Lines where the string "dropdown" appears are to be copied from the entries below.

##### Records provided

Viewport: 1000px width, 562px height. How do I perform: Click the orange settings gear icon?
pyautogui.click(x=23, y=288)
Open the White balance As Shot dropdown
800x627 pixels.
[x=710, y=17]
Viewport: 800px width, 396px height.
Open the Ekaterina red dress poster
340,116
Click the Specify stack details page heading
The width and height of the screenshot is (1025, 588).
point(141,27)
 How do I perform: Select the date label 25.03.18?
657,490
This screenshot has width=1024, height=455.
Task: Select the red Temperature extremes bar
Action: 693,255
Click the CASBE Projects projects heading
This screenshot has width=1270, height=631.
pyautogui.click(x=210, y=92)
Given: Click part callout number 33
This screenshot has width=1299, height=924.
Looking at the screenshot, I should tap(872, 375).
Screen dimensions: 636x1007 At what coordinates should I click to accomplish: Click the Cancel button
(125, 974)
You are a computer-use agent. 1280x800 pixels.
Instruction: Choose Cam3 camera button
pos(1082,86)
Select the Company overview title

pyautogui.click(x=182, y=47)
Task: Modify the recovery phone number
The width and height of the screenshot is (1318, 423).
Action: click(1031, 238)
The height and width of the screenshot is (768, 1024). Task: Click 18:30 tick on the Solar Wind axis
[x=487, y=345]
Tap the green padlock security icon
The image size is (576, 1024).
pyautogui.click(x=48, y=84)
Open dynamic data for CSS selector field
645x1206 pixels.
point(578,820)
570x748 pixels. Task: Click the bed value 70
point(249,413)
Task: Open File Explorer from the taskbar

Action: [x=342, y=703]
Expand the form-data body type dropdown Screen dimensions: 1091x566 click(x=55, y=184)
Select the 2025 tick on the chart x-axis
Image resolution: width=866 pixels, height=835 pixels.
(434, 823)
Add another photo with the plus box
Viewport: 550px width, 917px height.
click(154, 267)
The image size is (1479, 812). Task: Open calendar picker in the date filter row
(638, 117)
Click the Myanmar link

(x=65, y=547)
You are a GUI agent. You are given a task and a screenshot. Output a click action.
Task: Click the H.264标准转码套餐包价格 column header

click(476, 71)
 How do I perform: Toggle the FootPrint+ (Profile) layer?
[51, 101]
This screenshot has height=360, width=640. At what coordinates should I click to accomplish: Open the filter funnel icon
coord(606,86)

##########

Solution for this problem:
Open the White balance As Shot dropdown
Expand the form-data body type dropdown Screen dimensions: 1091x566 click(x=55, y=184)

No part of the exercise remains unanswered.